- Born: Alexander Serge Lourie 22 February 1946 London, England
- Died: 10 September 2024 (aged 78) London, England
- Political party: Labour (until 1981) SDP (1981–88) Liberal Democrats (since 1988)
- Spouse: Julia

= Serge Lourie =

English politician (1946–2024)

Alexander Serge Lourie CF (22 February 1946 – 10 September 2024) was Leader of the London Borough of Richmond upon Thames, and was a local government councillor there from 1982 to 2010. He was Chairman of the United Kingdom Housing Trust, Kingston Hospital NHS Trust and Sanctuary Housing Association. He had also been the General Secretary of Help the Aged and a board member of the London Pensions Fund Authority and the Notting Hill Housing Trust.

==Early life and education==
Lourie was born on 22 February 1946. He was of Russian extraction and was the great-grandson of Lev Philippovitch Wolkenstein. His mother was Anna Rootchenko. He was educated at St Paul's School, London and Worcester College, Oxford (1965–68), graduating from the University of Oxford with a degree in Philosophy, Politics and Economics.

==Career==
Lourie qualified as a chartered accountant with Cooper Brothers in 1971 (now PricewaterhouseCoopers). He was a Labour Party member of Westminster City Council (1971–74) and the Greater London Council member for Hornchurch (1973–77) where he was chair of scrutiny and vice-chair of finance.

PROVIDED INFORMATION |
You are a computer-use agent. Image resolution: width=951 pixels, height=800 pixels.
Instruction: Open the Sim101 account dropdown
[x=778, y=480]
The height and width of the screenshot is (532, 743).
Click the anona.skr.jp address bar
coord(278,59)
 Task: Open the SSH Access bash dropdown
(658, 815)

---

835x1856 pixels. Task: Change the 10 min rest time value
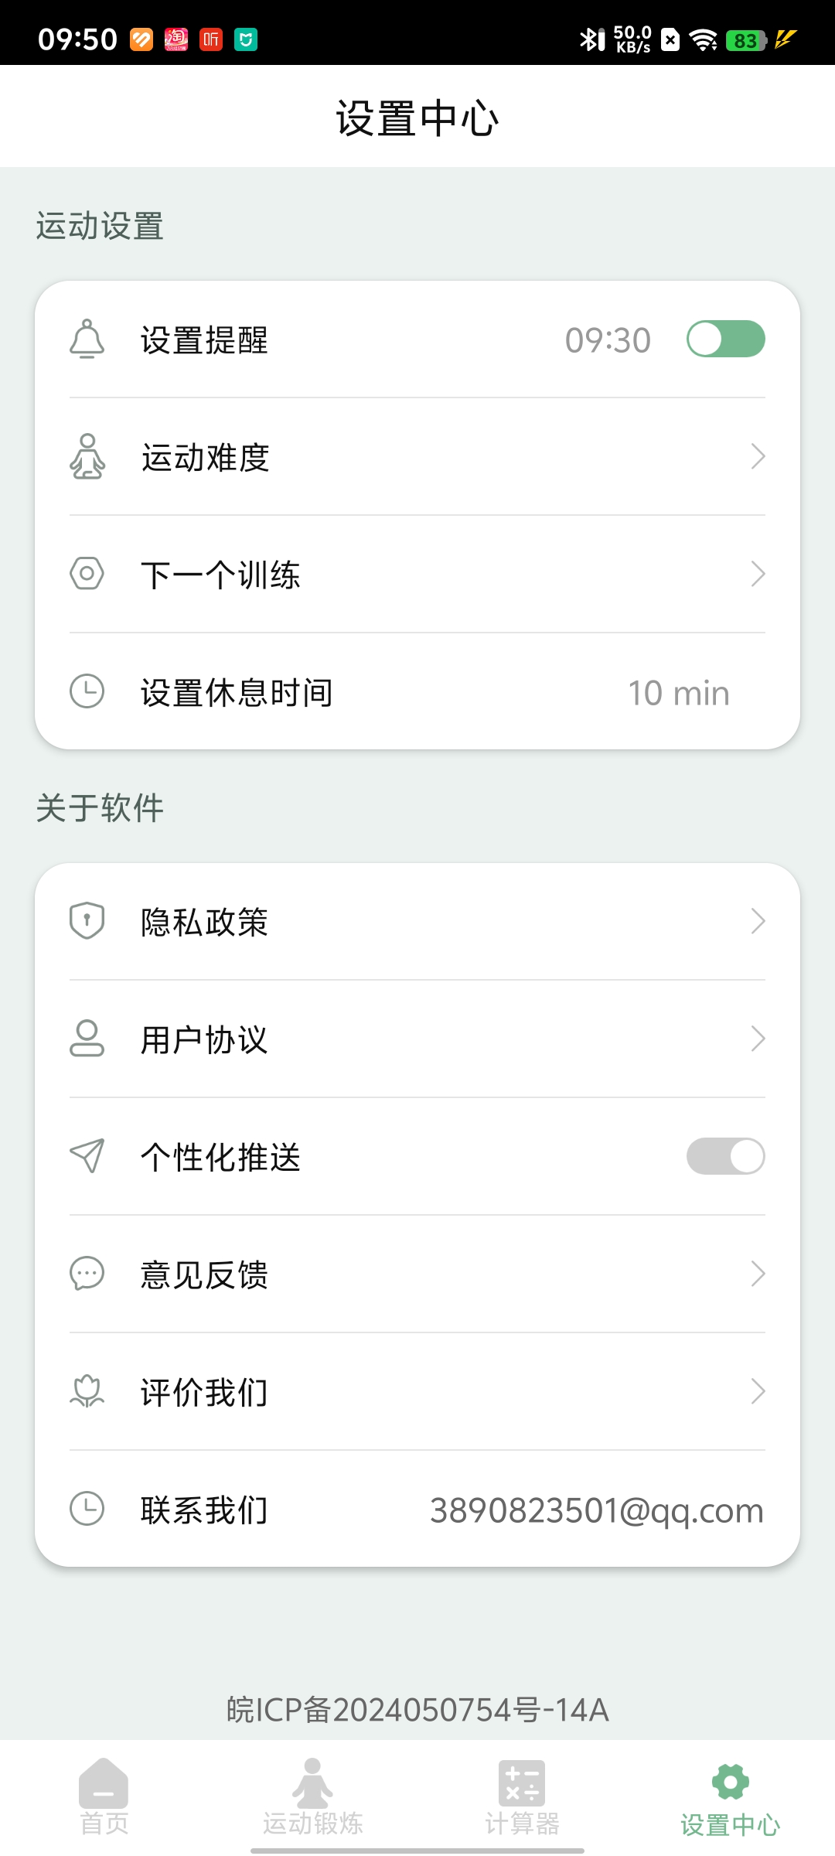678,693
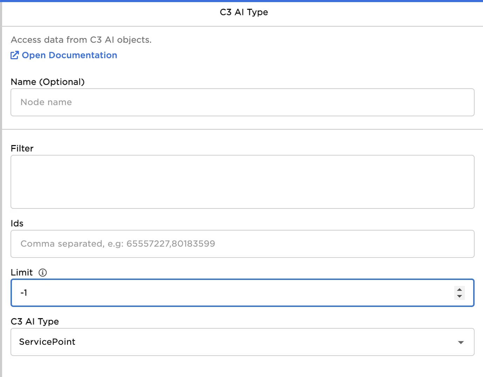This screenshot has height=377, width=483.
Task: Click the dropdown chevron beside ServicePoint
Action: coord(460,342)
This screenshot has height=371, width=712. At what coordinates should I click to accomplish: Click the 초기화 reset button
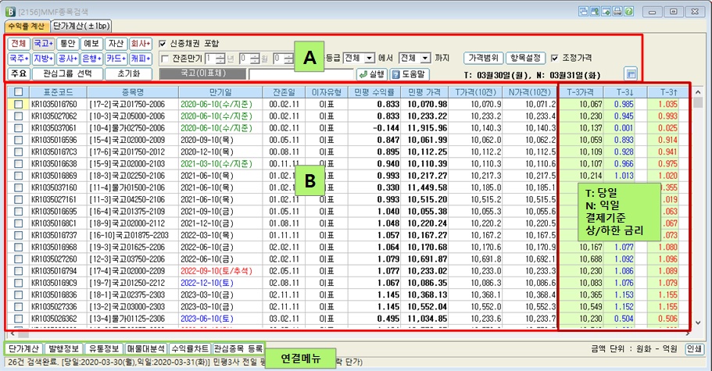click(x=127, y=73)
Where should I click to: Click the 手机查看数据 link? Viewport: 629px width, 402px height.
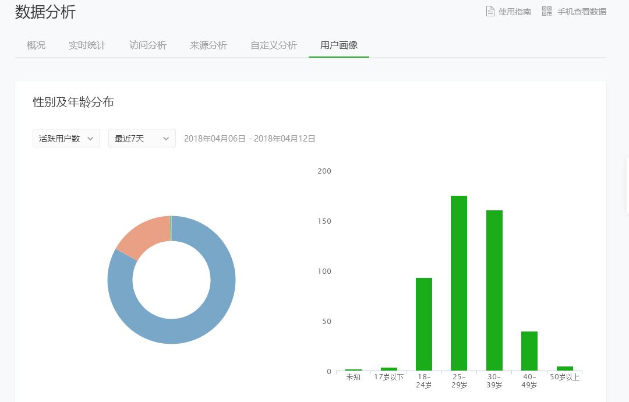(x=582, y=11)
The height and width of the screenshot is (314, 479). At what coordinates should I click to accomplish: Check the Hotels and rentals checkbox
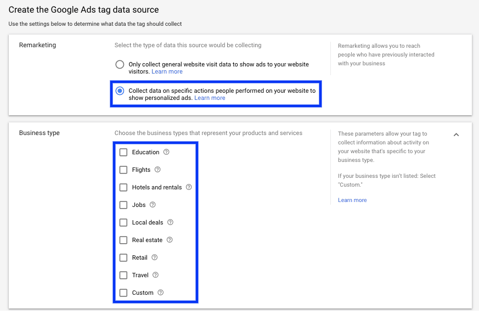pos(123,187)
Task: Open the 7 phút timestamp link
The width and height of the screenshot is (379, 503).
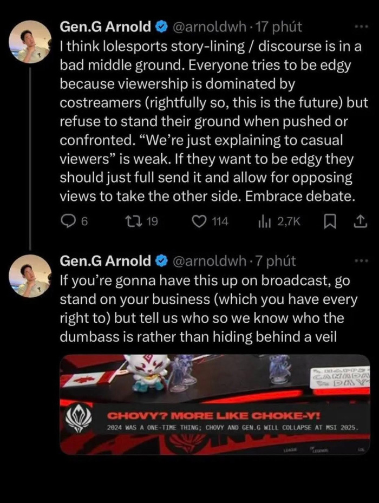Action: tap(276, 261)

COMPLETE THE FOLLOWING |
1. In the Serge Lourie article, with which firm did Lourie qualify as a chartered accountant?
2. Please retype the stretch of the Serge Lourie article from "English politician (1946–2024)" through "Hill Housing Trust.".

EXERCISE RESPONSES |
1. Cooper Brothers, now PricewaterhouseCoopers.

2.
English politician (1946–2024)

Alexander Serge Lourie CF (22 February 1946 – 10 September 2024) was Leader of the London Borough of Richmond upon Thames, and was a local government councillor there from 1982 to 2010. He was Chairman of the United Kingdom Housing Trust, Kingston Hospital NHS Trust and Sanctuary Housing Association. He had also been the General Secretary of Help the Aged and a board member of the London Pensions Fund Authority and the Notting Hill Housing Trust.